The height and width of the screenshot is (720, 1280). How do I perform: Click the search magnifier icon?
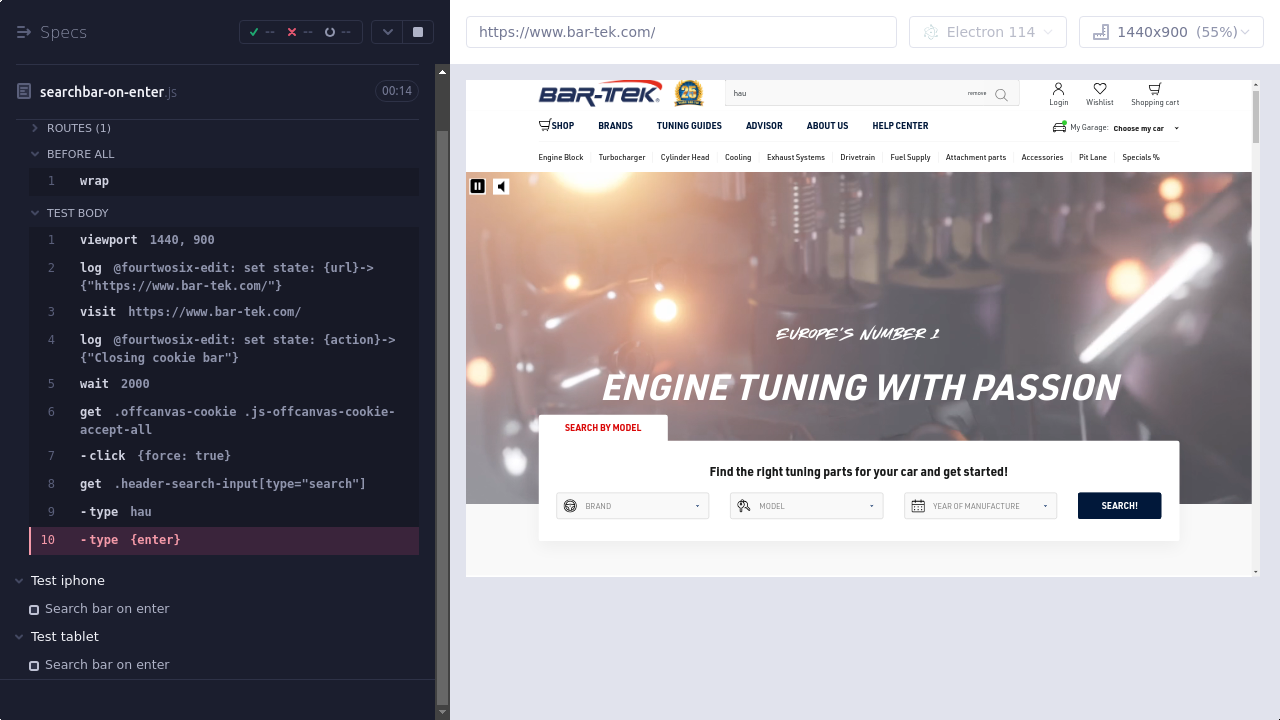(x=1001, y=95)
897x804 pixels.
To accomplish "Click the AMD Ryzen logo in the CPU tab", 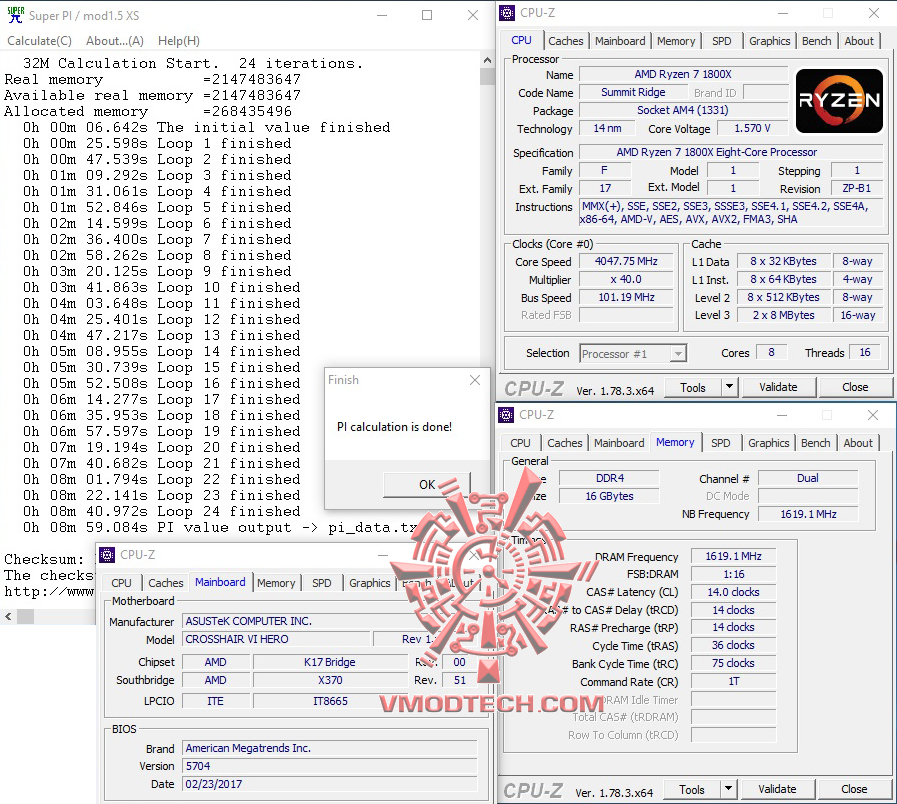I will (x=838, y=100).
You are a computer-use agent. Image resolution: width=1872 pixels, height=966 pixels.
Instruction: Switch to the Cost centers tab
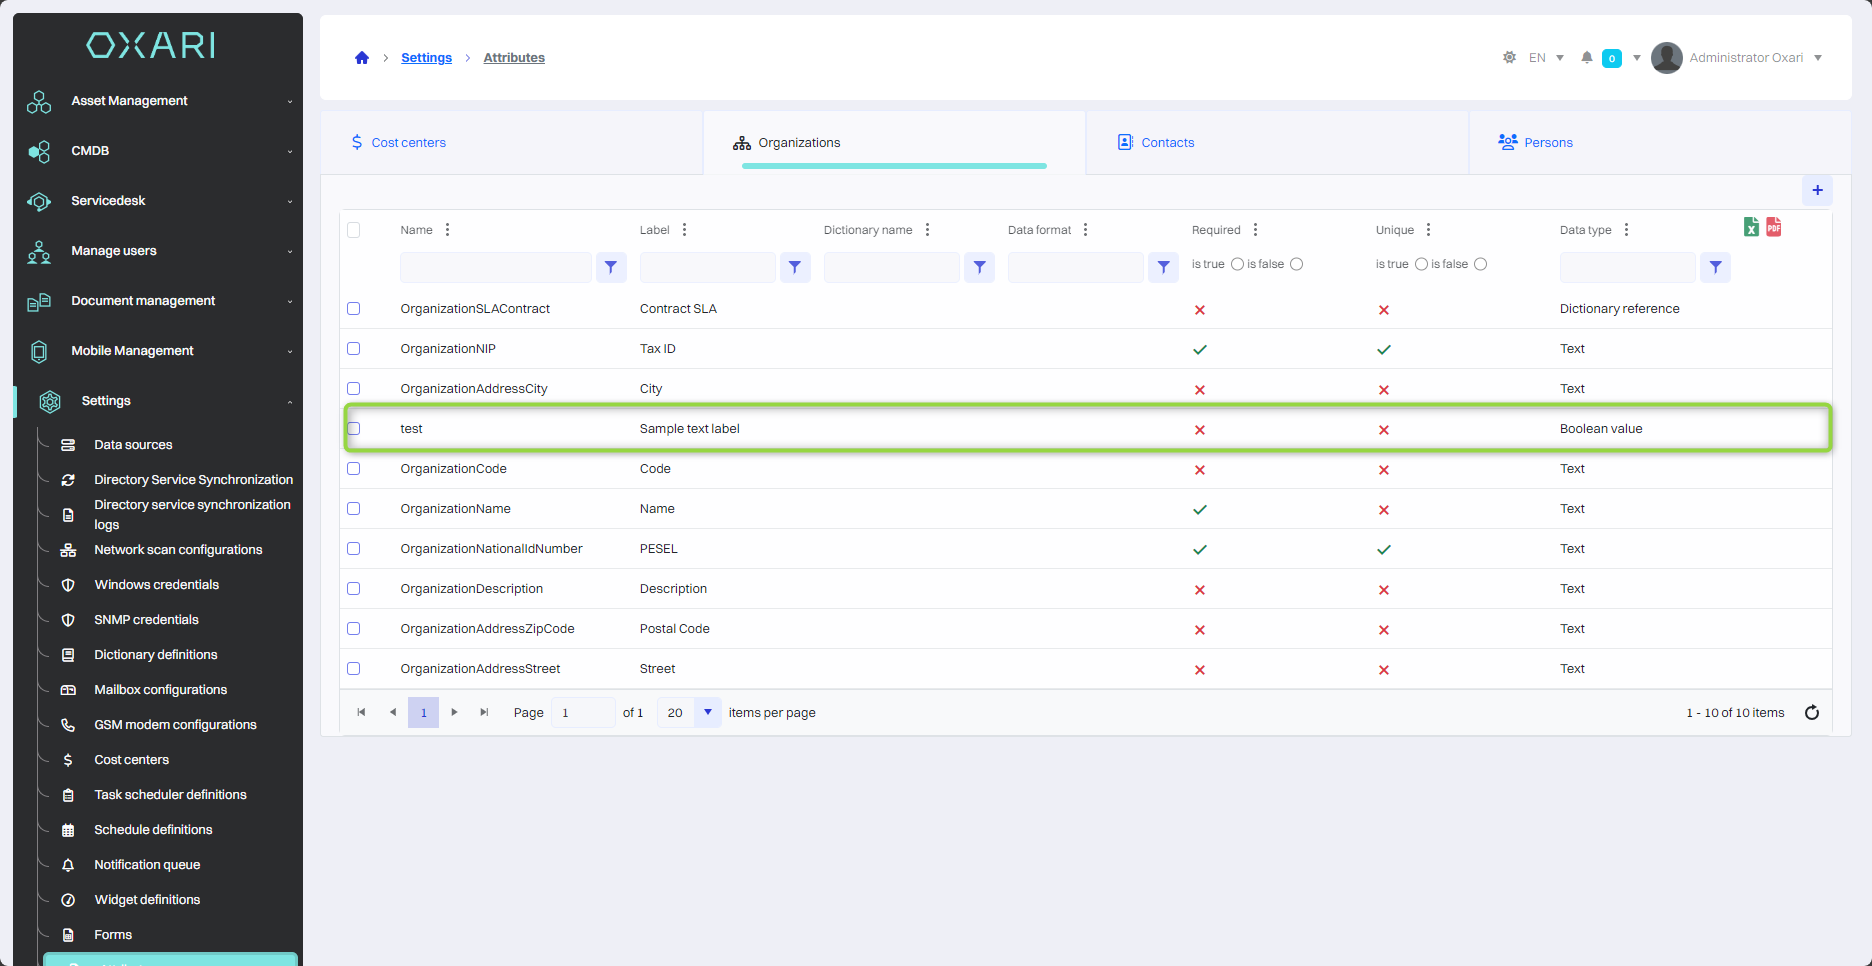tap(408, 143)
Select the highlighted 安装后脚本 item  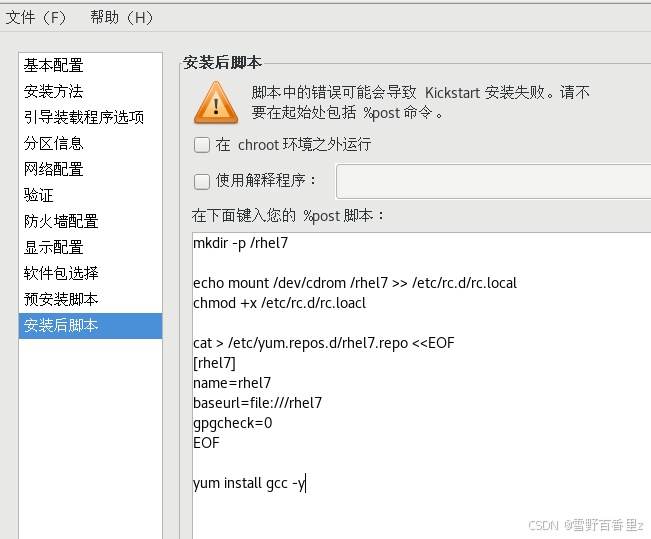pyautogui.click(x=91, y=326)
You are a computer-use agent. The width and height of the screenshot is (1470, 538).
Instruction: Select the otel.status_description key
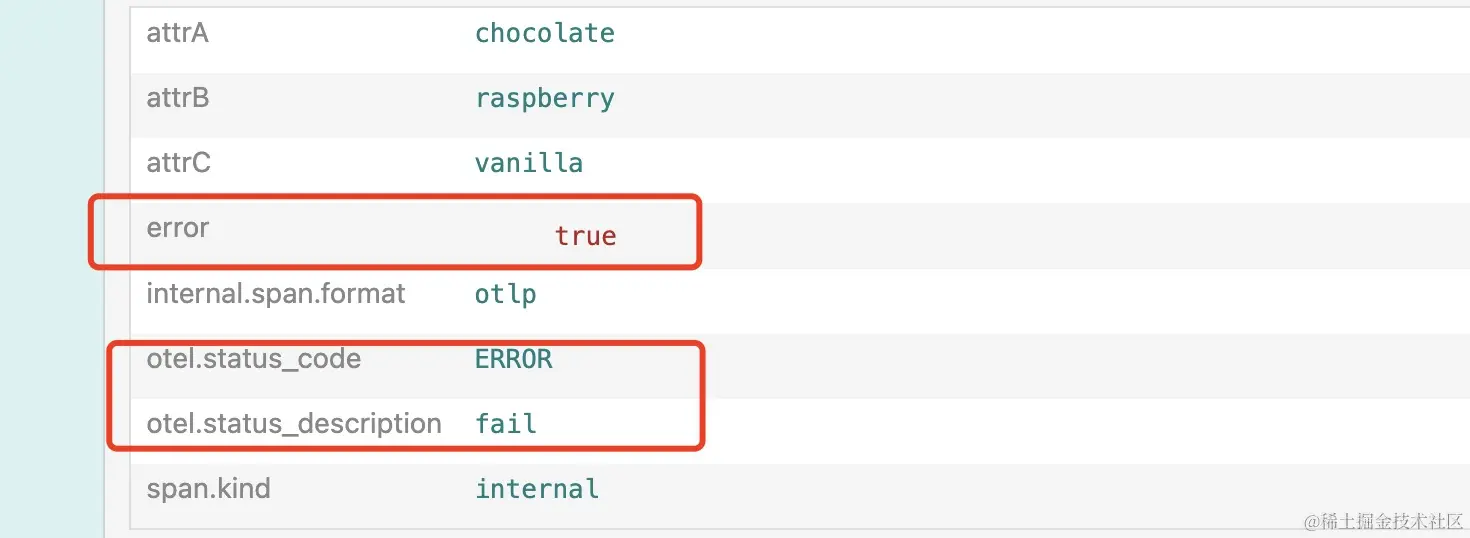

> EXERCISE DESCRIPTION
Each line that mentions the string "computer" must be copied from the listing.

> SOLVED PROBLEM
You are a computer-use agent. Image resolution: width=1872 pixels, height=966 pixels.
You are a computer-use agent. The width and height of the screenshot is (1470, 538).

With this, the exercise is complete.